* **Exercise materials**:
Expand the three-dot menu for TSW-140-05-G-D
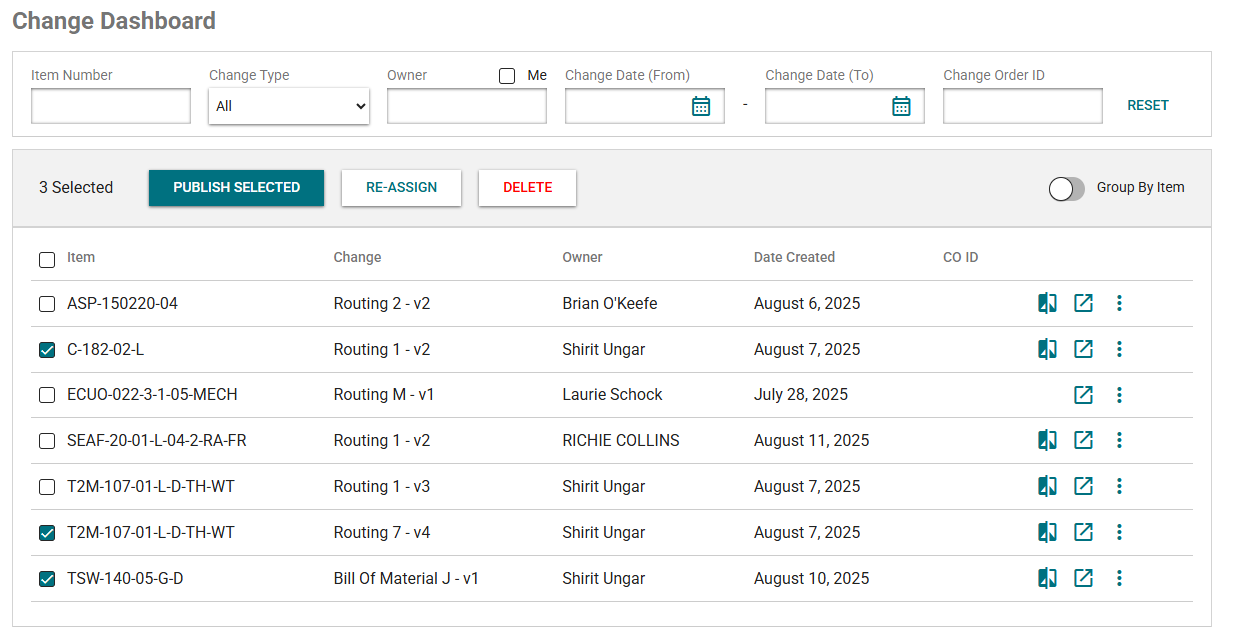The width and height of the screenshot is (1236, 633). (1119, 578)

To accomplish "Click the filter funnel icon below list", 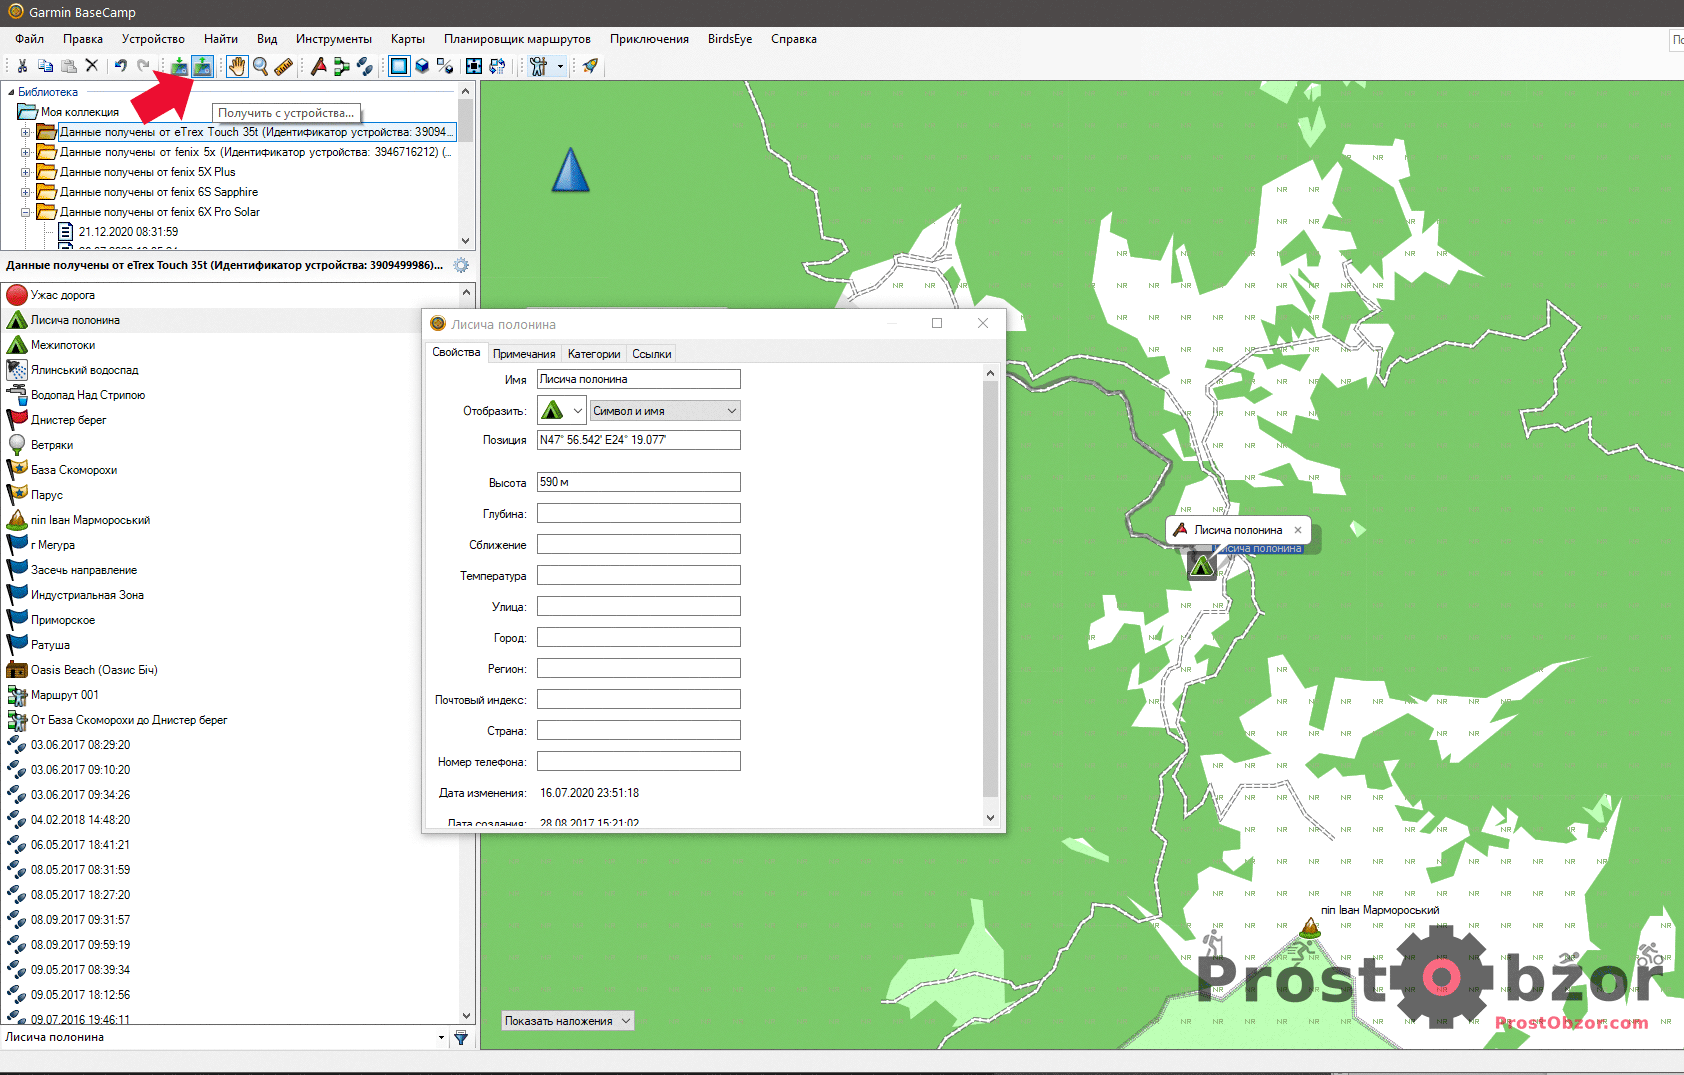I will coord(461,1038).
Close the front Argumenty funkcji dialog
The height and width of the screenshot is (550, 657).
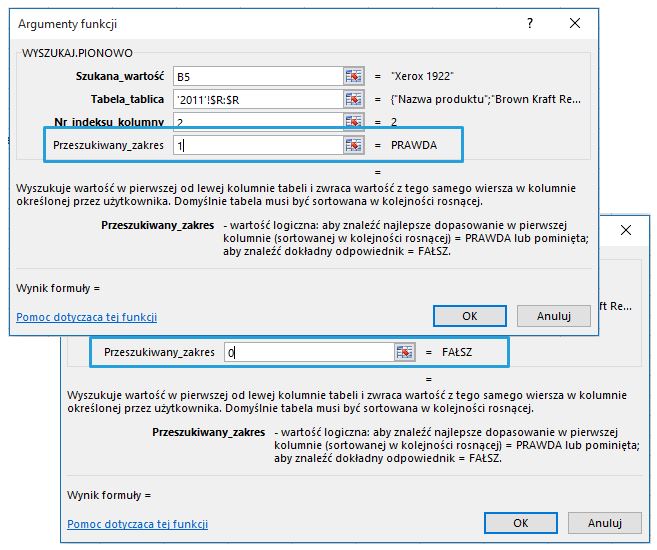click(x=574, y=23)
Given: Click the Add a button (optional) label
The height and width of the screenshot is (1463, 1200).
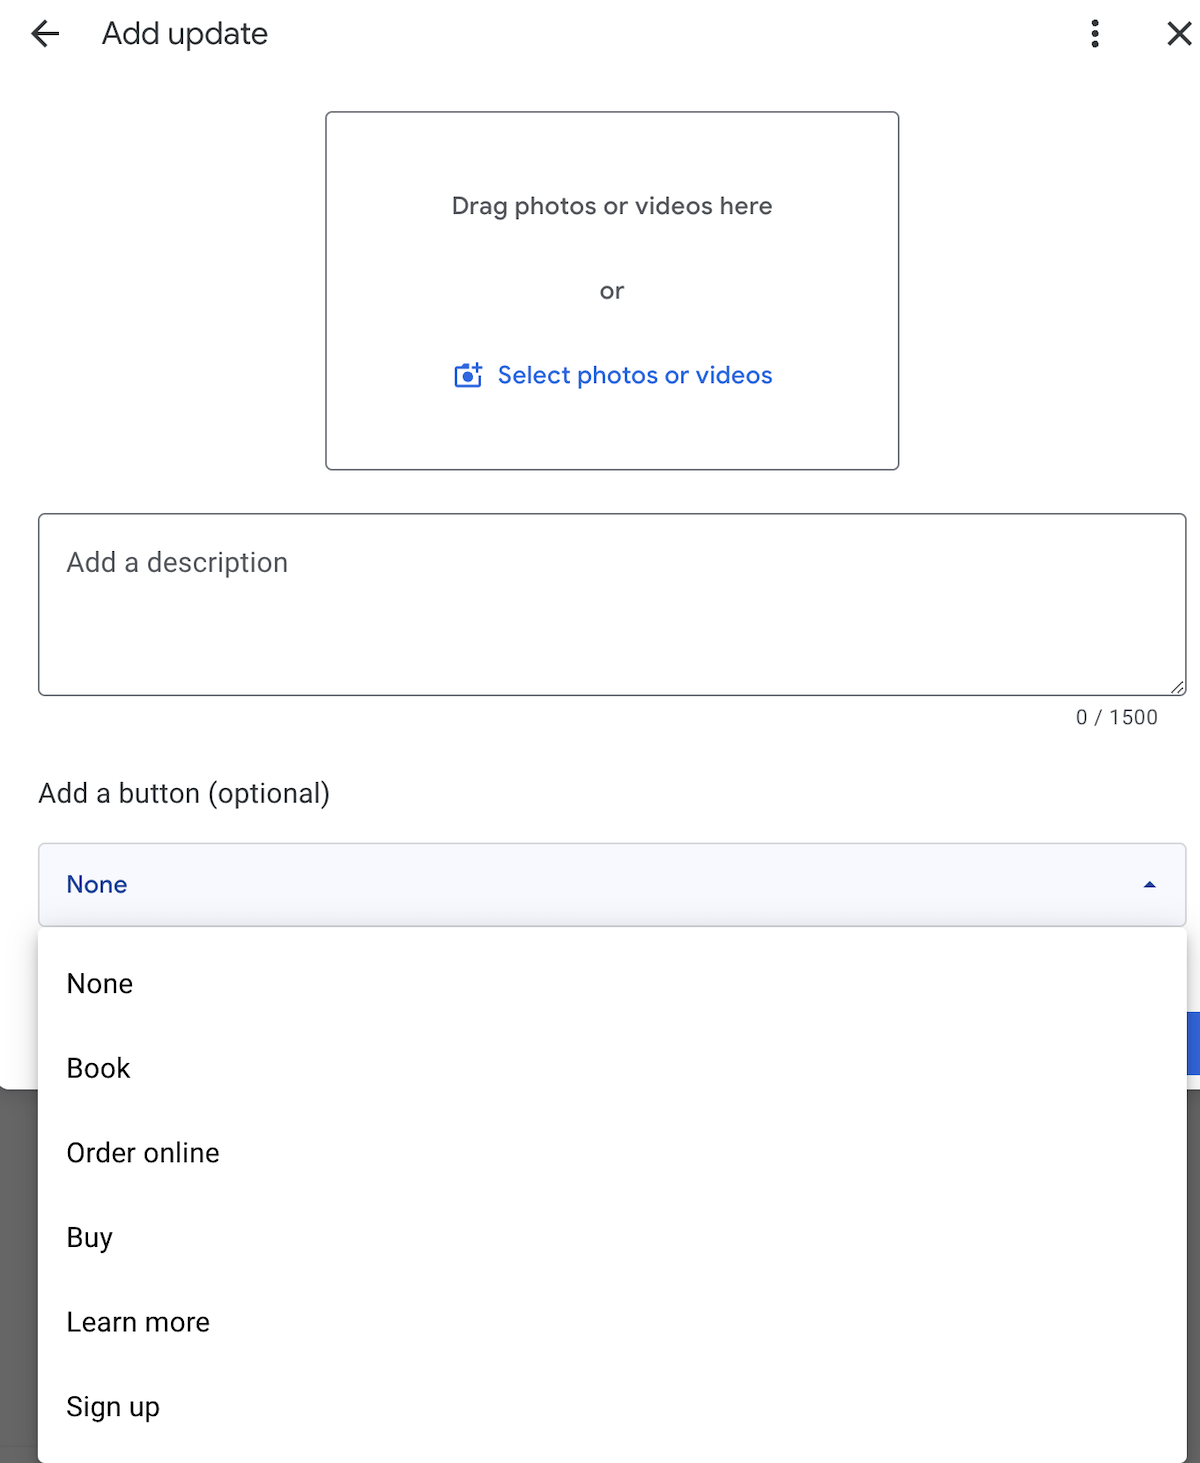Looking at the screenshot, I should click(x=184, y=794).
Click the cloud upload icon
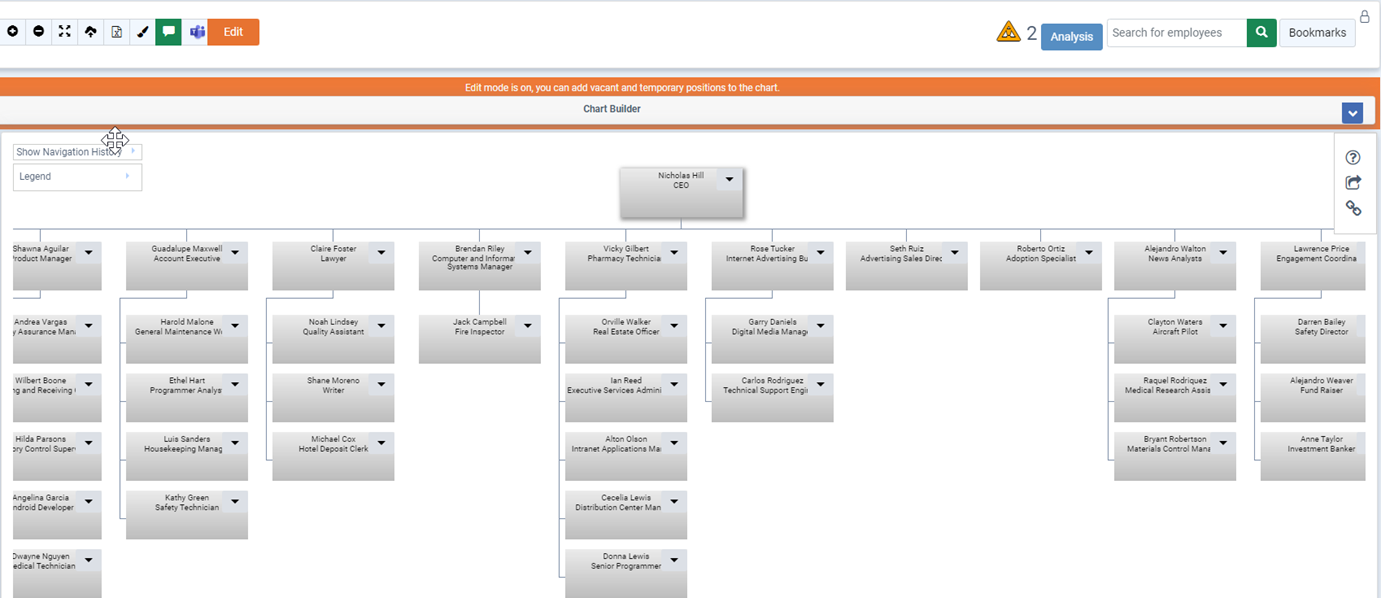Image resolution: width=1381 pixels, height=598 pixels. 90,32
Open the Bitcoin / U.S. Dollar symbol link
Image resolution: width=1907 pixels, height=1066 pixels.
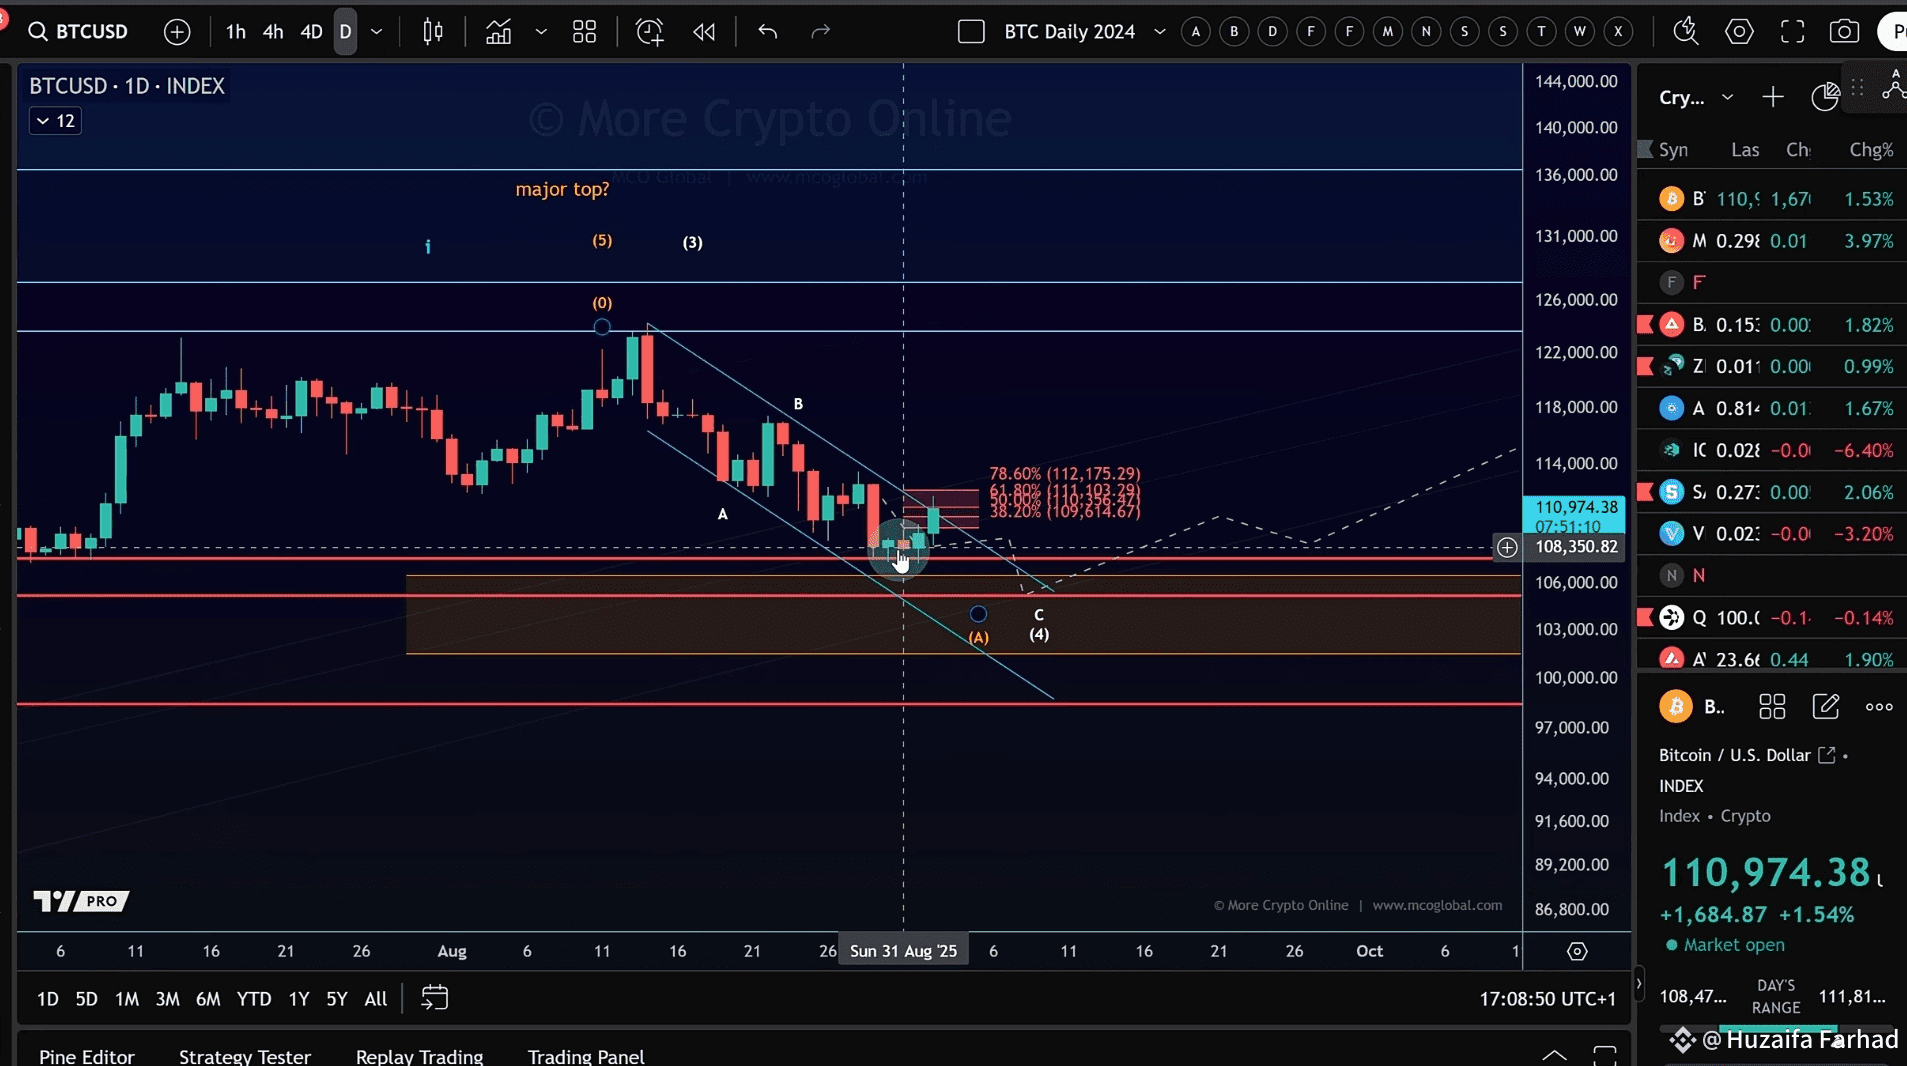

* **Exercise brief**:
Copy the listing above word for word, starting at the line that contains "Open the Bitcoin / U.S. Dollar symbol link" and continuing through the final line of the listing. Omit the picture from your copy.

* **Completed task**:
Open the Bitcoin / U.S. Dollar symbol link
Image resolution: width=1907 pixels, height=1066 pixels.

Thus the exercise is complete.